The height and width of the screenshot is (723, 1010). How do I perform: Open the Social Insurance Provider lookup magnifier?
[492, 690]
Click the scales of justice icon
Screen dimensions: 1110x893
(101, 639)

_ _ _ _ _

=== Exercise aim ===
In full and without error, transcribe each of the entries.

=== Response to this task ===
The height and width of the screenshot is (723, 1010). How do I perform: Open the Social Insurance Provider lookup magnifier?
[492, 690]
Click the scales of justice icon
Screen dimensions: 1110x893
(101, 639)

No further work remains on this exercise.